Les grandes surfaces font la vie dure aux petits commerces de multiples façons. En voici deux principales. D’abord, depuis quelques années, le gouvernement a permis aux épiceries de rester ouvertes entre 21 et 23 heures À partir de ce moment, les dépanneurs ont perdu leur identité qui était de « dépanner ». Quelques petits commerçants nous ont montré leurs bilans financiers annuels et nous avons pu constater une baisse de profits depuis l’instauration de cette mesure.
De plus, puisque les grandes surfaces véhiculent des marchandises en grande quantité, ils peuvent obtenir des bas prix sur les produits (un peu comme Wal-Mart). Ces magasins se permettent de vendre leurs produits au prix du manufacturier afin d’attirer une vaste clientèle. Par exemple, une caisse de 24 bières de marque populaire se vend environ 22,50 $ à l’épicerie ; dans un petit dépanneur, cette même caisse devra être vendue 30 $ pour que le propriétaire puisse en tirer un minimum de profits.
La réalité économique fait qu’on ne peut accuser les consommateurs de chercher le moindre prix. Qu’y a-t-il de déplorable à cette situation ? On peut d’abord mentionner la perte d’une possibilité de devenir propriétaire, ce qui peut-être une manière agréable de gagner sa vie, soit être le seul maître de son commerce, engager ses enfants et ses amis comme les employés, offrir des salaires décents, etc. À l’accommodation Dodo, sur la rue St-Louis, la situation est précaire. La propriétaire, depuis plus de 15 ans, demeure passionnée de son travail : « Je connais le nom de tous mes clients réguliers. Des fois, ça ressemble plus à un confessionnal qu’à un magasin. J’en ai vu des joies et des larmes ! Ici, les clients ne sont pas des numéros ». Le commerce ressemble à un club social tout comme le Fee-Go au centre-ville ; des gens constamment présents, jouant aux cartes, buvant un café tout en fraternisant. Une vraie ambiance de magasin général !

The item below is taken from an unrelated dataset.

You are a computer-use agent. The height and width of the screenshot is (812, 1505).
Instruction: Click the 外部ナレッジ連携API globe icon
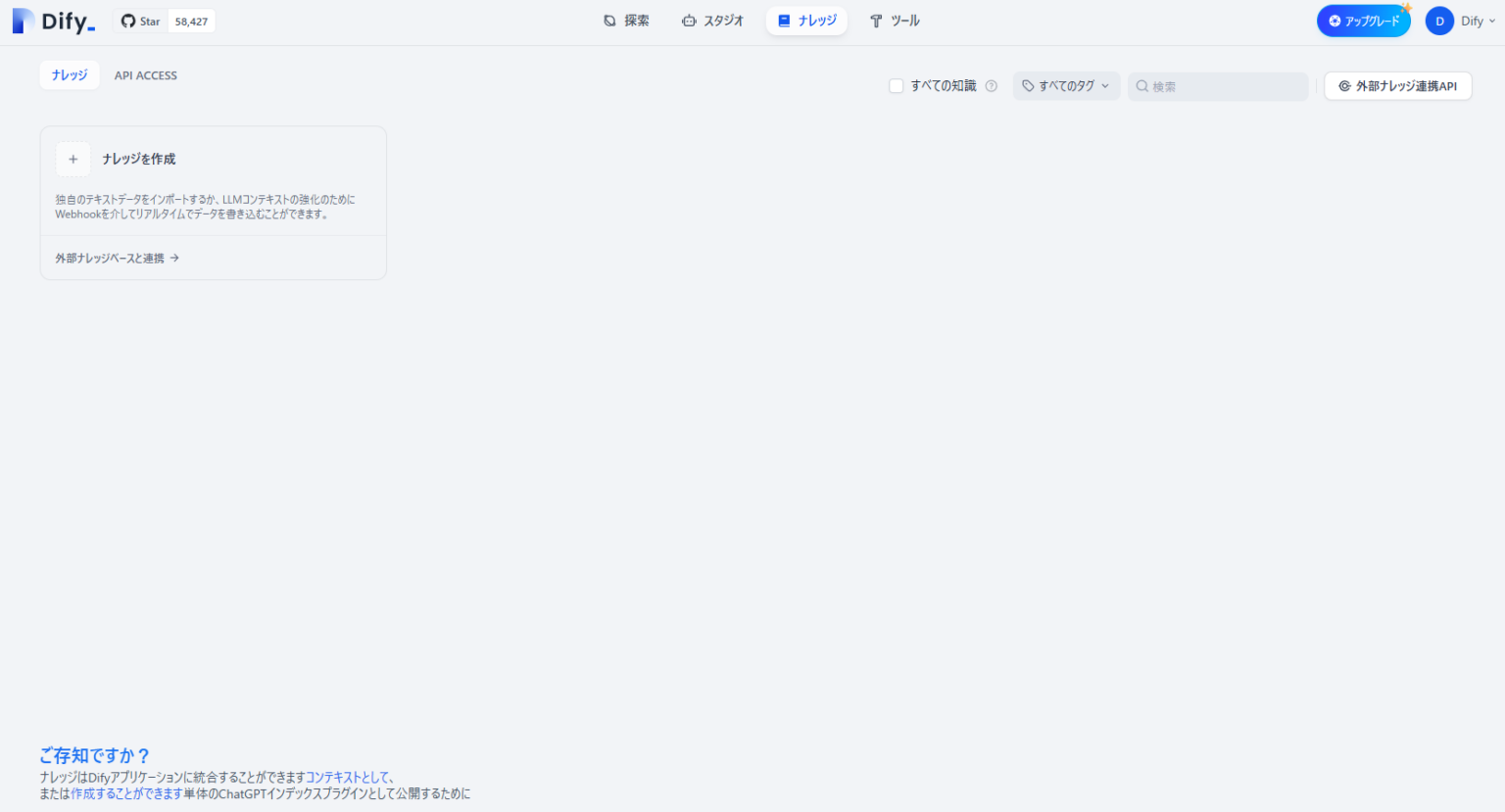click(1343, 86)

Dans un autre style, le dépanneur le Vent du Nord de la rue Belvédère Nord, promeut fièrement les bières québécoises. « On ne vend pas un prix, on vend un produit. » Dans de tels lieux, les micros-brasseries peuvent trouver un plancher pour vendre leurs produits, ce qui les aide à exister. L’économie locale est ainsi graciée.